(April 21, 2017) Metra and Union Pacific Railroad joined state, county and local officials and members of the community in Maywood today to break ground on a $100 million project to remove two critical bottlenecks along the UP West Line that can be the source of delays for both freight and commuter trains.
“We’re extremely happy to be able to launch this project with our partners at Union Pacific,” said Metra Executive Director/CEO Don Orseno. “Adding these track segments will reduce the potential for delays and improve the travel experience for the 30,000 Metra riders who rely on this line each weekday. Residents along the UP West Line will also benefit from shorter wait times at crossings and fewer freight trains idling on the tracks.”
“In addition to serving tens of thousands of passengers each day on the West Line, Union Pacific also uses this route for cross-country freight trains carrying the goods Americans use daily,” said Union Pacific Chairman, President and CEO Lance Fritz. “When completed, the third main line will provide more efficient operations for both freight and commuter customers, as well as reduce crossing wait times for local drivers.”

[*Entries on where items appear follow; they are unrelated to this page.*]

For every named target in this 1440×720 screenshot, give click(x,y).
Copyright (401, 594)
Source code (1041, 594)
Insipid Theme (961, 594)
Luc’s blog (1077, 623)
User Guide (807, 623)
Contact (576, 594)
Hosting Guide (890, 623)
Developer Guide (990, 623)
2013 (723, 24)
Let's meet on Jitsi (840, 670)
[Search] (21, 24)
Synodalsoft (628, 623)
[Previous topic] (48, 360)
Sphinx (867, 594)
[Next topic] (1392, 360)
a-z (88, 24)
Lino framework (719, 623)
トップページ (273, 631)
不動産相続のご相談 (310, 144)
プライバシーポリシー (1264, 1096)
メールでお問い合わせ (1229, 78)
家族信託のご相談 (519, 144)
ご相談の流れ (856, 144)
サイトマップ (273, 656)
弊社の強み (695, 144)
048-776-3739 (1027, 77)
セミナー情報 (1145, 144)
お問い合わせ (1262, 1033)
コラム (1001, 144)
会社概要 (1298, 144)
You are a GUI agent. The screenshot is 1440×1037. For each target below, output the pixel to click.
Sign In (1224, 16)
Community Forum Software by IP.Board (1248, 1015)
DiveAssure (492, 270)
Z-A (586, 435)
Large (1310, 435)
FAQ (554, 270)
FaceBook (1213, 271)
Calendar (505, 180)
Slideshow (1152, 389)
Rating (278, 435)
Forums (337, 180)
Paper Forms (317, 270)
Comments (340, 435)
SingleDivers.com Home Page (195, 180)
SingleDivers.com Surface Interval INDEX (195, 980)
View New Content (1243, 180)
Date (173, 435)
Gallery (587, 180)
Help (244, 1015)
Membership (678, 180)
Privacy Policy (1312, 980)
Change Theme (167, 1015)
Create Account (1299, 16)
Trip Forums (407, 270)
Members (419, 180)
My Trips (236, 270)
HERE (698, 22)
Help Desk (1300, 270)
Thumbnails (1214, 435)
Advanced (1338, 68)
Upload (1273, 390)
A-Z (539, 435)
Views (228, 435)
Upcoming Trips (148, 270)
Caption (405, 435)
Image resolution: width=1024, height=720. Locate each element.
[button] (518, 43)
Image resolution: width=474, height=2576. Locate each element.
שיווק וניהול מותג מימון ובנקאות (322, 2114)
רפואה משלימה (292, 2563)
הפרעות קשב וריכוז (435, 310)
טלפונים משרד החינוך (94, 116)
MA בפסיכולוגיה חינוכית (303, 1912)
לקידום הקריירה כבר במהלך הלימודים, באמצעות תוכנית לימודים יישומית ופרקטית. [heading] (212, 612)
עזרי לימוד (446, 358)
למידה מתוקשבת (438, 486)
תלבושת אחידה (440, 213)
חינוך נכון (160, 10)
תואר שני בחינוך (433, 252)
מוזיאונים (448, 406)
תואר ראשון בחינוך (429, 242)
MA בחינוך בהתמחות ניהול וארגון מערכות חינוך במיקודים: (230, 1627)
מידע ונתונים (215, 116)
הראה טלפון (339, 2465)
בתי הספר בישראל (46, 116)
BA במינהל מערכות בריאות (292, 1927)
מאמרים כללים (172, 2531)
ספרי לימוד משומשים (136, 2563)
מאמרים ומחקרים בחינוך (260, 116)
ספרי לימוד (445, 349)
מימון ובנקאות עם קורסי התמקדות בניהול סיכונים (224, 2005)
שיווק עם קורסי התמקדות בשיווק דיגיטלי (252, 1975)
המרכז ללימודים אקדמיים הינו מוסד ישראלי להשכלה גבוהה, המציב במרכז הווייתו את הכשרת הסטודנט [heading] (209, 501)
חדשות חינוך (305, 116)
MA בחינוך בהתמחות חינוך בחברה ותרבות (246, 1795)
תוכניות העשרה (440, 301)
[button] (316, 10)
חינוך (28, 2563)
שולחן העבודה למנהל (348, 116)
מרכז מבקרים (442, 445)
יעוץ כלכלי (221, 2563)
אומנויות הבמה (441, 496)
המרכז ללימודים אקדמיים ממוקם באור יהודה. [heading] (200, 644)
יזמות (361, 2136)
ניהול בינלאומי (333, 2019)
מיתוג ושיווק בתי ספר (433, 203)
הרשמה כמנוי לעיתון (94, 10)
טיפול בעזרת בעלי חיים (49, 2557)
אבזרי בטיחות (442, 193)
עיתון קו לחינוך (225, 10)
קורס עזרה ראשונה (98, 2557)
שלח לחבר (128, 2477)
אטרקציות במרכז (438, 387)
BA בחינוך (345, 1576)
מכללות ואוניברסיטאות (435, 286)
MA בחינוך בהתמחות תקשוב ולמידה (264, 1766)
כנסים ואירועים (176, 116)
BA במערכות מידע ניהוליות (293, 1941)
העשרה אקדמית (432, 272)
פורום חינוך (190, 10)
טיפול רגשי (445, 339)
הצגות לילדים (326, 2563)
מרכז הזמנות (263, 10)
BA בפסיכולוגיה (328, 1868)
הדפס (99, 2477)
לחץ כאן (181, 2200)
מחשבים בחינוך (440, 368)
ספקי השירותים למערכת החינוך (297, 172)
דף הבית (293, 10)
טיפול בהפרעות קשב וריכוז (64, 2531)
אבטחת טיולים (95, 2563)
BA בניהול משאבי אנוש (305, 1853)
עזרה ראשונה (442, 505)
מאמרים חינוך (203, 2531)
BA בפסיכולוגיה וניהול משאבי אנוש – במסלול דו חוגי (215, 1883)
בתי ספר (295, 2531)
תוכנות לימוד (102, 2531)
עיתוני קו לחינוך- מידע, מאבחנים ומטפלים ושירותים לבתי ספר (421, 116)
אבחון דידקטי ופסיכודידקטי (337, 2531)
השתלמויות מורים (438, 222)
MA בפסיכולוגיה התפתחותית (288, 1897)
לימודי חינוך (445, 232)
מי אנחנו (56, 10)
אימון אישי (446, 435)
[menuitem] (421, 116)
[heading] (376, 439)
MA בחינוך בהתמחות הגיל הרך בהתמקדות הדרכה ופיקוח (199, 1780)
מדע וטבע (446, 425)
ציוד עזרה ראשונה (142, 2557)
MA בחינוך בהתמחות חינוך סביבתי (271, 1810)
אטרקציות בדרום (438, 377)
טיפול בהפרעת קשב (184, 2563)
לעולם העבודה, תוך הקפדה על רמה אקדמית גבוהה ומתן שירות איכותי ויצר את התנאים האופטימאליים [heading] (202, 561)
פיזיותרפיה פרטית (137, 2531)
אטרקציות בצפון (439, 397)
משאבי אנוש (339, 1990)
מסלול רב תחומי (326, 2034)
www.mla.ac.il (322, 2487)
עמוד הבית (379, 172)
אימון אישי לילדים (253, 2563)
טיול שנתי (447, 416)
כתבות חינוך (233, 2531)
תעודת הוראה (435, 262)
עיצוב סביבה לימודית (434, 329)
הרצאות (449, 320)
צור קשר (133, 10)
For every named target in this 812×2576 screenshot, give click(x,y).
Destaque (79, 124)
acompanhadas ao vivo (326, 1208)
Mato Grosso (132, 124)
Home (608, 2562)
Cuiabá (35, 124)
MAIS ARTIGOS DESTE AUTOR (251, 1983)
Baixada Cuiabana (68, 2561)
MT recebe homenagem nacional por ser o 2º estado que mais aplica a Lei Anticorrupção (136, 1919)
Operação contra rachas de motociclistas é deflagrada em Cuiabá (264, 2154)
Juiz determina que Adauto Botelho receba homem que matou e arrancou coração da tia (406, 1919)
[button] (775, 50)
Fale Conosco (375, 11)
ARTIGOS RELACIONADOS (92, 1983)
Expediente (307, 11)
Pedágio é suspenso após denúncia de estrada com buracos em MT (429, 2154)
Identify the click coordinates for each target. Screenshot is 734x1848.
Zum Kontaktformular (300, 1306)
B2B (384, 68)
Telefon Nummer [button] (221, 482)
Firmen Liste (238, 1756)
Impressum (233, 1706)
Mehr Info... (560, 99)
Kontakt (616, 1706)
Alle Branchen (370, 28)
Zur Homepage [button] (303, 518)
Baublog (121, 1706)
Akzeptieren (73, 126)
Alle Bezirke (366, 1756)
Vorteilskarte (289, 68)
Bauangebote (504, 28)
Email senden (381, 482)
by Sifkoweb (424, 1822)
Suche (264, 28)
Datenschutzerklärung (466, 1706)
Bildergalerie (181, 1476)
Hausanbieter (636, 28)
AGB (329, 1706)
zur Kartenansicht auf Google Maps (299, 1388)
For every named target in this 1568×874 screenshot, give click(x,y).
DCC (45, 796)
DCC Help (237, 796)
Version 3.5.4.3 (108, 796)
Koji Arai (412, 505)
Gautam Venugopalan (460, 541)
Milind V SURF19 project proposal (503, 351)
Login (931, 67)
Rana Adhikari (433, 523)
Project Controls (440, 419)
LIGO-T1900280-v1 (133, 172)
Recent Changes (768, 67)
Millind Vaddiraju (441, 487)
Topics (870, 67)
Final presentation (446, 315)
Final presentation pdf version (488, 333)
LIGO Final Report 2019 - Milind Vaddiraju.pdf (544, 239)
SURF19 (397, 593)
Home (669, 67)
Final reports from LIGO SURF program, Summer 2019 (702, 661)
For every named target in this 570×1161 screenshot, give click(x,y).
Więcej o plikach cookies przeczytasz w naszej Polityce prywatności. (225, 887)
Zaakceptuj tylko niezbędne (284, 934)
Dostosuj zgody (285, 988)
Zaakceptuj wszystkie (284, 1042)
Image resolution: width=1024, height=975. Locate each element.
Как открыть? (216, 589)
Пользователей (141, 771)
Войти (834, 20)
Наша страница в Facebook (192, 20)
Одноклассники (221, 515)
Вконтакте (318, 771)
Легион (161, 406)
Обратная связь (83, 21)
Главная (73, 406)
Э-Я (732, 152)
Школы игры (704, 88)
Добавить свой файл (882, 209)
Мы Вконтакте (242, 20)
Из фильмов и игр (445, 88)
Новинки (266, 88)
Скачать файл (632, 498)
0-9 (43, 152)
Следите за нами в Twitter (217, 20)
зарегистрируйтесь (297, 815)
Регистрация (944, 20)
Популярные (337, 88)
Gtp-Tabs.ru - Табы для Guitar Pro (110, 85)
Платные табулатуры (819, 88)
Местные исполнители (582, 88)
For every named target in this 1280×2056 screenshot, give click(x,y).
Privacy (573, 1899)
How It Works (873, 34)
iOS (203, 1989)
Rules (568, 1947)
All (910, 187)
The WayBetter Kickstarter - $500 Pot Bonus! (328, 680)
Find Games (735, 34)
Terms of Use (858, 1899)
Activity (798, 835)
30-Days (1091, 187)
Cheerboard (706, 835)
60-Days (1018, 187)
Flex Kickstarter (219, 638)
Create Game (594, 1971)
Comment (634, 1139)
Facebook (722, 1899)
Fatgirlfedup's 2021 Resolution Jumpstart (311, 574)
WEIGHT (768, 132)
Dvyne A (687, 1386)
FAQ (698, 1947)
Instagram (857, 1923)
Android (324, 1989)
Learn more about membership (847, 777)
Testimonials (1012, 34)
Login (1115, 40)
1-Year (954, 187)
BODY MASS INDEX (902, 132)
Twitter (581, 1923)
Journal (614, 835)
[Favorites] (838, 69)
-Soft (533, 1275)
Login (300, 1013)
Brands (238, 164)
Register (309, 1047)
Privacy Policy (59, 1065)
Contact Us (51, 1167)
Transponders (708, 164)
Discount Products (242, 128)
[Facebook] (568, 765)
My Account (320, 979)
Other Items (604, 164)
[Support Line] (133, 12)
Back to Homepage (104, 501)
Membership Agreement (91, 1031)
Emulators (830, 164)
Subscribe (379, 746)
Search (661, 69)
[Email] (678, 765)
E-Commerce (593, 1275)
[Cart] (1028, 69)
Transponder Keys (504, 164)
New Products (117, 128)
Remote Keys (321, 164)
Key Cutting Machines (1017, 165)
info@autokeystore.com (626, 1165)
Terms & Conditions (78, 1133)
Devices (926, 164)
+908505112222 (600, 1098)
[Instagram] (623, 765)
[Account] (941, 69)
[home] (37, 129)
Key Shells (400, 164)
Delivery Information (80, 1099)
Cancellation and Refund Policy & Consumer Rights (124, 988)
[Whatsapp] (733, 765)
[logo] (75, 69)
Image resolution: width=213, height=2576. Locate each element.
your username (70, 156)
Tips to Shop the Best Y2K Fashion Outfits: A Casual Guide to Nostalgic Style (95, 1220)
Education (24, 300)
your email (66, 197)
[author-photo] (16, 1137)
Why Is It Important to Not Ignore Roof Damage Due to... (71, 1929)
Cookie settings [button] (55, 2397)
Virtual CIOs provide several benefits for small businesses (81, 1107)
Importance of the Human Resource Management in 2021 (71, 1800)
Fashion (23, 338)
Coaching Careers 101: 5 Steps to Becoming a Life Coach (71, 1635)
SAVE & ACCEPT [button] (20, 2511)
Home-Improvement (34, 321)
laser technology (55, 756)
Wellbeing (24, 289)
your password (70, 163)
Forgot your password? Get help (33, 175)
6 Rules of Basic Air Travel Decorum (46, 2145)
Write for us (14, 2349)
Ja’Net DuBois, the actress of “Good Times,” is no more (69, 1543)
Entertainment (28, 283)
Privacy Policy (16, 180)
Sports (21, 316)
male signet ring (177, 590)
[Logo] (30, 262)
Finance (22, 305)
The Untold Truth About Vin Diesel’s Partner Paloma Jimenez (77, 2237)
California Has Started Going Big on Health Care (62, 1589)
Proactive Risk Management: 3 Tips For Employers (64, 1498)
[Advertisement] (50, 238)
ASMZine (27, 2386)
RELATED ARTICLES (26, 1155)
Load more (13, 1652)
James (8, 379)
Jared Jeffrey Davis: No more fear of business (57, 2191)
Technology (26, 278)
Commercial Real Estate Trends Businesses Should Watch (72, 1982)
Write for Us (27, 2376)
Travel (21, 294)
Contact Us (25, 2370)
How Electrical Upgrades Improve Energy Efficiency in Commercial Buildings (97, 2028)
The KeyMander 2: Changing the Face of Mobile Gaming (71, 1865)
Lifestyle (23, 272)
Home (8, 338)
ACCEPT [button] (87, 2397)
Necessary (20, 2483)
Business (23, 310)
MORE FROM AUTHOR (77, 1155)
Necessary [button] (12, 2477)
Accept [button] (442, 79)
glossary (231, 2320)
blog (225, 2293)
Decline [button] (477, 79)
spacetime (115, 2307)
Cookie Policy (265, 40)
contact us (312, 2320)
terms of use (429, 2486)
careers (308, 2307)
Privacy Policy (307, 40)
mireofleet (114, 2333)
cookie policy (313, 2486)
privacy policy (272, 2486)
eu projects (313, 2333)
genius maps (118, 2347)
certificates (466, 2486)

The project will add nearly eight miles of third track in the only two remaining segments between Elburn and Chicago that have two tracks. Today’s ceremony in Maywood marked the start of construction on the first segment, a 1.8-mile section from just east of the Des Plaines River in River Forest to 25th Avenue in Melrose Park. Third track will also be added starting later this year along a 6.1-mile segment from Kress Road in West Chicago to Peck Road in Geneva.
“We are excited that Metra and the Union Pacific are making this investment in the county,” said Cook County Board President Toni Preckwinkle. “The economic, environmental and transportation benefits from this project are clear and I congratulate all involved for their forward-thinking approach.”
“This project is a great example of what we can accomplish when we work together on transportation solutions that improve our communities and grow our economy,” said Illinois Transportation Secretary Randy Blankenhorn. “This project will enhance safety and quality of life for Illinois residents, while solidifying our status as the transportation hub of North America.”
The project is the fourth phase of the UP West Line Improvement Project, a multi-year effort to improve the flow of rail traffic on the line while enhancing pedestrian and motorist safety. The first phase focused on safety enhancements at Metra stations, including the installation of a new “Another Train Warning System” that uses a combination of audio and visual alerts to warn pedestrians at crossings adjacent to stations that another train is approaching or present. The system was the first of its kind in the United States to be fully implemented along a rail line.
“Enhanced transportation options like these are worth celebrating, because they are the keys to a healthy economy,” said Lois Baumann, executive director of the Maywood Fine Arts Association. “They will certainly help us grow our studio and reach more students to prepare them for new opportunities and a better future.”
Other improvements included installing new pedestrian gates at crossings, eliminating mid-platform crossings and constructing pathways to divert pedestrian traffic to safer crossing points at the end of platforms. Phases two and three included enhancements to the signal system that enabled trains to safely operate closer together and added crossovers at Wheaton and Lombard to improve the flow of traffic by allowing trains to switch tracks to avoid congestion points.
While there are no current plans to increase commuter service on the UP West Line, upgrading the entire line to three-track service will alleviate current congestion and freight and commuter train conflicts, which will improve service for both Metra commuters and UP’s freight customers. The UP West Line, one of the nation’s busiest rail lines, is used by 60 Metra trains and more than 50 freight trains each weekday.
Construction of the 1.8-mile segment is expected to take a year. Work on the 6.1-mile segment is scheduled to begin later this year and continue through 2019. Project funding is being provided by Union Pacific and Metra.